The study pitted the self-interests of susceptible individuals against those of infected persons and found that only if sick persons took precautions to avoid infecting others could the illness be eradicated. Healthy people attempting to protect themselves couldn’t, by themselves, stop the disease from spreading.
“We wanted to understand disease dynamics from an individual’s perspective,” said Ceyhun Eksin, a postdoctoral fellow in the laboratory of Joshua S. Weitz, a professor in Georgia Tech’s School of Biological Sciences. “In particular, we wanted to know what role individual behavior plays in disease spread and how behavior might affect forecasting and consequences when there is an outbreak.”
The research, reported in the journal Scientific Reports, was sponsored by the U.S. Army Research Office.
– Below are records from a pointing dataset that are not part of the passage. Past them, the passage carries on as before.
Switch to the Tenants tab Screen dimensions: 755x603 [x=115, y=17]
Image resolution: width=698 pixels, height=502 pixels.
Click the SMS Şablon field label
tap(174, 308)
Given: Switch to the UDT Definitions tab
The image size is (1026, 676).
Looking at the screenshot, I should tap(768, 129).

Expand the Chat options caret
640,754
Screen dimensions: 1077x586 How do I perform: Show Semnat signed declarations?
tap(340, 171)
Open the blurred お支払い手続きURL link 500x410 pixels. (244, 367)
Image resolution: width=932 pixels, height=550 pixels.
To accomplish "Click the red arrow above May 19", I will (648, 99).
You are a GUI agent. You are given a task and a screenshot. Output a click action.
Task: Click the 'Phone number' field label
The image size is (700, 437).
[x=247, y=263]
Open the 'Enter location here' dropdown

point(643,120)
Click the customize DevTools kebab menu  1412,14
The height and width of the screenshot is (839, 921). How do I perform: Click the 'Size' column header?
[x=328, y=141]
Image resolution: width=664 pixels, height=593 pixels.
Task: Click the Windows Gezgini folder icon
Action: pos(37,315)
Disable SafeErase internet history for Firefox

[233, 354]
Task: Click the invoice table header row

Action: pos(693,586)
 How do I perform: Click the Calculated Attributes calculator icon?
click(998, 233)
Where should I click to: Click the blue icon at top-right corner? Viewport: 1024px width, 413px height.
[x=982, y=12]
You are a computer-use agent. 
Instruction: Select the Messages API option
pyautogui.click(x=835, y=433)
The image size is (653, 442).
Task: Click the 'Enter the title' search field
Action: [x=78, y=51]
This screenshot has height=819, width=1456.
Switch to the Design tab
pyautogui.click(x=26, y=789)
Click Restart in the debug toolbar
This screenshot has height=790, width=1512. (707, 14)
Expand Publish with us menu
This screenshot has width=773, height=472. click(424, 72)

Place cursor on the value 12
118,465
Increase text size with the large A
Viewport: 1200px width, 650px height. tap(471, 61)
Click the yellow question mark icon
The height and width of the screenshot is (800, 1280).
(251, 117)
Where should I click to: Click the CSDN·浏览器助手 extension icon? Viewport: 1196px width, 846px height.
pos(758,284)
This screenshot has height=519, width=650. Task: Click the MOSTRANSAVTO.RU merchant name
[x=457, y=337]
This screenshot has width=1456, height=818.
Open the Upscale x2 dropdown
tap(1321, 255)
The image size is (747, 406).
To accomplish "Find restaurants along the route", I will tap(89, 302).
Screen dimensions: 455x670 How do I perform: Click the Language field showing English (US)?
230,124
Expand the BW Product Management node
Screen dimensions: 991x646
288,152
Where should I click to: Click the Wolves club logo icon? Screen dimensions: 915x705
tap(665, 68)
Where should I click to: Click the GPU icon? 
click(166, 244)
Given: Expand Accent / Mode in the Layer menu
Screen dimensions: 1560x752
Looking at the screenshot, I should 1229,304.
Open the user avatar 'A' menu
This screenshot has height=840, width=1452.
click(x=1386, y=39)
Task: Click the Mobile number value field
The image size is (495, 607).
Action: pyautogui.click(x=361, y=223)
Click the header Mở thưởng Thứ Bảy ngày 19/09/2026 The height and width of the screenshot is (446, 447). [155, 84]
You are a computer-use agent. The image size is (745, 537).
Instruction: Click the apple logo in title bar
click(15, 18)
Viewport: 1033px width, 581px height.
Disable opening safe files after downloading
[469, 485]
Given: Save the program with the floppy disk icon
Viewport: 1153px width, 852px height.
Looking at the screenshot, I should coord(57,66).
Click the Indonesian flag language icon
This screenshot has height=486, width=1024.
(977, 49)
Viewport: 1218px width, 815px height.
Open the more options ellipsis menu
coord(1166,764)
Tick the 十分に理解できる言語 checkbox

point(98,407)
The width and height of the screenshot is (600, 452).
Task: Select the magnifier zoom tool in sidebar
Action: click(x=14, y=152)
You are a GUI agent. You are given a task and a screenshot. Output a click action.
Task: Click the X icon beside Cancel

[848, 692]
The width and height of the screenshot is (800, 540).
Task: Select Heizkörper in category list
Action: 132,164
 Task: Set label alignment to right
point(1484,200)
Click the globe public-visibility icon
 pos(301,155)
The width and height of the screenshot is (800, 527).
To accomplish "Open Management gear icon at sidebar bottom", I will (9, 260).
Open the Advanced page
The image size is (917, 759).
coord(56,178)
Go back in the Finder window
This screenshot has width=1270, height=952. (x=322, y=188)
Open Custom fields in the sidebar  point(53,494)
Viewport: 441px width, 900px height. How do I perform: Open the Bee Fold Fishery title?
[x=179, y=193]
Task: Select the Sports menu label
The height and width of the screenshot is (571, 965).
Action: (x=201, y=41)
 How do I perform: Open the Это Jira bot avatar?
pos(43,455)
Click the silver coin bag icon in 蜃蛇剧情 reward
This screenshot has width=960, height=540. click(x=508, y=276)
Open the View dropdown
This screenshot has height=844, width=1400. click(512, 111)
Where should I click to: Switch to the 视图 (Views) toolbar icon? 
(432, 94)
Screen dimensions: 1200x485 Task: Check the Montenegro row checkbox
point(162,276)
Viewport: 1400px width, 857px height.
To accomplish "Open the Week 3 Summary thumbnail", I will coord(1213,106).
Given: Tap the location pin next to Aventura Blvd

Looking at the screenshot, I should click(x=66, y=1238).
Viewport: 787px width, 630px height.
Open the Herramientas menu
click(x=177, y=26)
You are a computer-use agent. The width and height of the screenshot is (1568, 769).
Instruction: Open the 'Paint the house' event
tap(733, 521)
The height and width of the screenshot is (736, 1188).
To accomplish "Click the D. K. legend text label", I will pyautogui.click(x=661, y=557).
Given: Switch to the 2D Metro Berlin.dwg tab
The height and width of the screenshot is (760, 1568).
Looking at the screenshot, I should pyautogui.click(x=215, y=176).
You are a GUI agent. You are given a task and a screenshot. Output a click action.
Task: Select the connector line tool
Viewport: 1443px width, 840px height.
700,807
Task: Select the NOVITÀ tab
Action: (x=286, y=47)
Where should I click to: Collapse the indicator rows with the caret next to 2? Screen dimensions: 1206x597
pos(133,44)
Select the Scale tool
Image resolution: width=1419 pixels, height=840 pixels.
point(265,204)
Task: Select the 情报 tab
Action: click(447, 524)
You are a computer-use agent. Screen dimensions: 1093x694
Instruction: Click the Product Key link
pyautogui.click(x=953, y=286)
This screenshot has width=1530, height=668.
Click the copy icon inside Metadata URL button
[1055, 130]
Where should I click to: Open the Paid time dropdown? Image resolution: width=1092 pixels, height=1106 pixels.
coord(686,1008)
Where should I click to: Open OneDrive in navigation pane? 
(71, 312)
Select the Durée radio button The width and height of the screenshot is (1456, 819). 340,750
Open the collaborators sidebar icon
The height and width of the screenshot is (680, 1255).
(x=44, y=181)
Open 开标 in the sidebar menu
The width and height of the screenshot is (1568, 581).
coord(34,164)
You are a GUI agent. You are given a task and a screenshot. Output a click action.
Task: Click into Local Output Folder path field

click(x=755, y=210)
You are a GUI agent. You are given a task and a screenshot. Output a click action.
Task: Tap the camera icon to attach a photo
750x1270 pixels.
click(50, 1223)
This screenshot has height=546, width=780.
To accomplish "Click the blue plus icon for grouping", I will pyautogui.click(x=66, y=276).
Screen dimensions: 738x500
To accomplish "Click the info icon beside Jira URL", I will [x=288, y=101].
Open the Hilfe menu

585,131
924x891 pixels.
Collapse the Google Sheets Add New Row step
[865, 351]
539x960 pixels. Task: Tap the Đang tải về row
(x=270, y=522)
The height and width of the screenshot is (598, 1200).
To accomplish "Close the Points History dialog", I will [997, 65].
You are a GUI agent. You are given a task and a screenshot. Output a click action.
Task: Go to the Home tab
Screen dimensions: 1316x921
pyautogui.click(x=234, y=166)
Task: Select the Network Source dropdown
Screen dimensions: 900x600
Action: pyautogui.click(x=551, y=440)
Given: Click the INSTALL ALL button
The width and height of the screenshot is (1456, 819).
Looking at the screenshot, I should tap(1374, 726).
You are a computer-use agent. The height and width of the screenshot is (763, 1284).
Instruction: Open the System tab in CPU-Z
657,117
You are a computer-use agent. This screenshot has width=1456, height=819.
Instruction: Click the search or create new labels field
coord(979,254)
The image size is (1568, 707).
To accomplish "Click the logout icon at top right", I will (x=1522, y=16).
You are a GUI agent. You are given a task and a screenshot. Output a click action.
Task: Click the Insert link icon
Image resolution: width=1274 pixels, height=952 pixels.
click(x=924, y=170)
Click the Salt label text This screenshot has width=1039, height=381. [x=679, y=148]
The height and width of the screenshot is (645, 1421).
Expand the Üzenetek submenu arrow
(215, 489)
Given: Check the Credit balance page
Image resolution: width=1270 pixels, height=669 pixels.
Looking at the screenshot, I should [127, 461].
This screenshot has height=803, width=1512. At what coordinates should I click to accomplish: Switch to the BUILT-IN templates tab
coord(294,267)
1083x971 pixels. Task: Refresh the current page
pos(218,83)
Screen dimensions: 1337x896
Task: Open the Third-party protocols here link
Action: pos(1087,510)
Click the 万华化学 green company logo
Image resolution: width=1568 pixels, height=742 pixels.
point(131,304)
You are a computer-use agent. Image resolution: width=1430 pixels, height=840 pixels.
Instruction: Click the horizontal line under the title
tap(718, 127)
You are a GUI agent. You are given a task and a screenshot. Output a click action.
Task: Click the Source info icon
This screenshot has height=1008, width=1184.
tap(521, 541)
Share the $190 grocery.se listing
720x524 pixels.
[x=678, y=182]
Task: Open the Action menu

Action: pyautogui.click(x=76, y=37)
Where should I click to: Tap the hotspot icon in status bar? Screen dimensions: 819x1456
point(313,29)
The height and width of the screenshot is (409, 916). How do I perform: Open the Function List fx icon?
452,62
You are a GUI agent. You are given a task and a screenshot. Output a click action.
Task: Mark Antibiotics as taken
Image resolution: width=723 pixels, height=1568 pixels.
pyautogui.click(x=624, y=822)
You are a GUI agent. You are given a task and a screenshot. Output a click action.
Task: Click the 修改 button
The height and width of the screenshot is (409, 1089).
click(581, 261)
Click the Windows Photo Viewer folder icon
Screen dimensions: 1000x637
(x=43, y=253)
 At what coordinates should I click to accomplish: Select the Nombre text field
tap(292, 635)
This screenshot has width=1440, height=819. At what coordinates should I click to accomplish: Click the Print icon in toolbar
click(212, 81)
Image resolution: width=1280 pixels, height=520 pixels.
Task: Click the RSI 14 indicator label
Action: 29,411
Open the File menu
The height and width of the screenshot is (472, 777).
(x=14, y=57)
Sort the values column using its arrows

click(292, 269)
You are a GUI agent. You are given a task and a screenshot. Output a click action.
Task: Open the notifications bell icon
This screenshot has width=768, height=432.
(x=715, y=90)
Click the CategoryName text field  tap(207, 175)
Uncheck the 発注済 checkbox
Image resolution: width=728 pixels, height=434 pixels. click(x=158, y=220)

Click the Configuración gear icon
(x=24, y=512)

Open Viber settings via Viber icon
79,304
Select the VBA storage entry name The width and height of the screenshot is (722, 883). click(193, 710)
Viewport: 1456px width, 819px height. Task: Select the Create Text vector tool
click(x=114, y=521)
The work used mathematical models that took into account how infectious diseases spread and the effects of measures taken to control them.
Public health initiatives against seasonal diseases like influenza tend to initially focus on immunization programs, which move individuals out of the “susceptible” category. Once an outbreak begins, health campaigns focus on encouraging susceptible persons to take precautions such as handwashing and avoiding infected people.
The success of those measures may depend on individual perceptions of how great the risk of infection might be, Eksin noted. The more awareness individuals have of infected persons around them, the more likely they are to protect themselves. Perception can also affect the empathetic behavior of infected individuals, who may be more likely to stay home from work or cover their cough if they believe their presence could infect a significant number of people.